On 11 September 2023, Beharry attended the opening ceremony of the National Army Cadet Force Museum, in the Octavia Hill Birthplace House. While at the museum, Beharry was interviewed about his history with the military and his own conversations with the cadets present at the opening ceremony.

On June 26, 2026, he opened the annual Tankfest at The Tank Museum, and drove the Warrior that he had been driving in the actions that led to his VC.

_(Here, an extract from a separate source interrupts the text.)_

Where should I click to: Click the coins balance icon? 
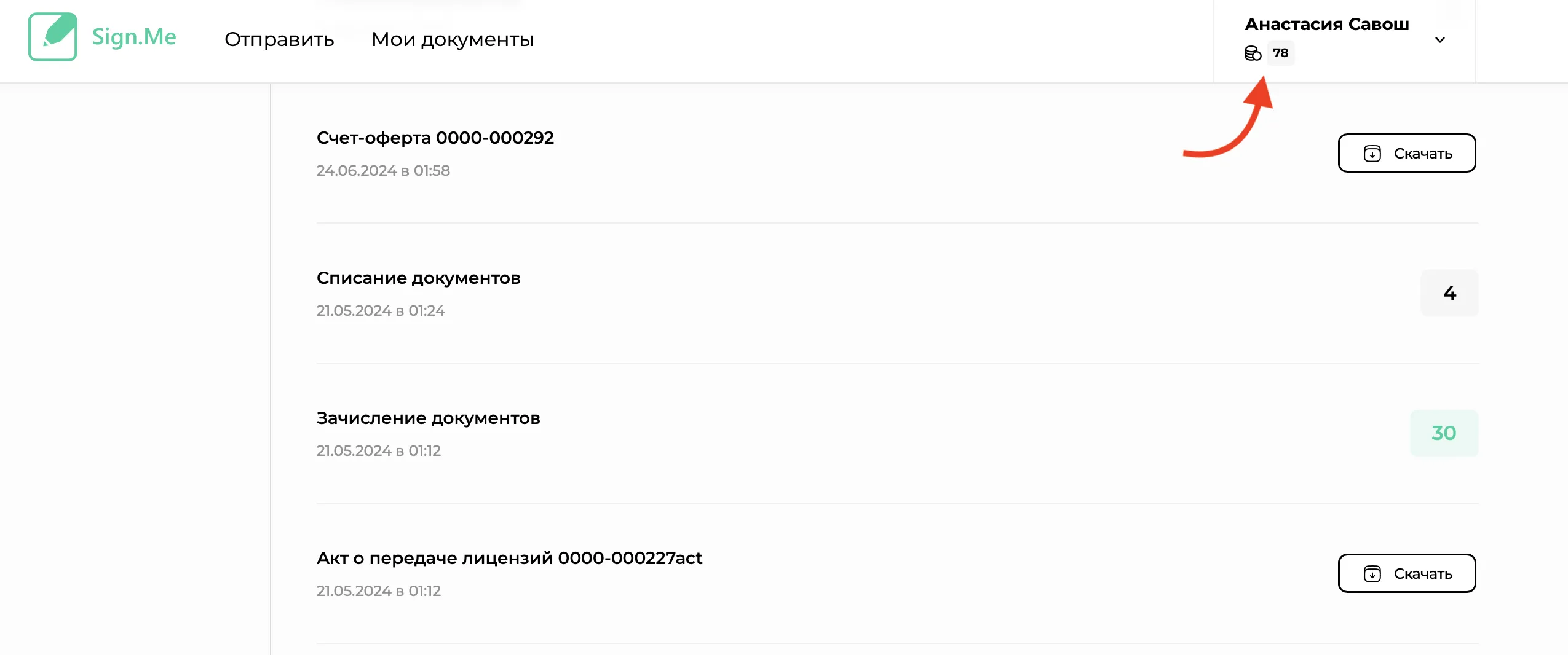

==Military decorations and campaign medals==

| Country | Date | Appointment | Ribbon | Post-nominal letters | Notes |
| United Kingdom | 18 March 2005 | Victoria Cross |  | VC | For valour in Iraq |
| 29 May 2012 | Queen Elizabeth II Diamond Jubilee Medal |  |  |  |
| 4 October 2016 | Medal for Long Service and Good Conduct (Military) |  |  | For 15 years regular army service |
| Grenada | 2017 | Companion of the Order of Grenada |  | COG |  |
| United Kingdom | 6 February 2022 | Queen Elizabeth II Platinum Jubilee Medal |  |  |  |
| 6 May 2023 | King Charles III Coronation Medal |  |  |  |
|  | NATO Medal for Kosovo |  |  | For service in Kosovo |
|  | Iraq Medal |  |  |  |

===Civilian honours===
In addition to his military decorations, WO2 Beharry has also been awarded:
- Honorary Doctorate of Engineering (Hon. DEng) from the University of Sussex (22 July 2011);
- Freedom of the Borough of Southwark (12 May 2012);
- Freedom of the Borough of Hounslow (17 September 2014).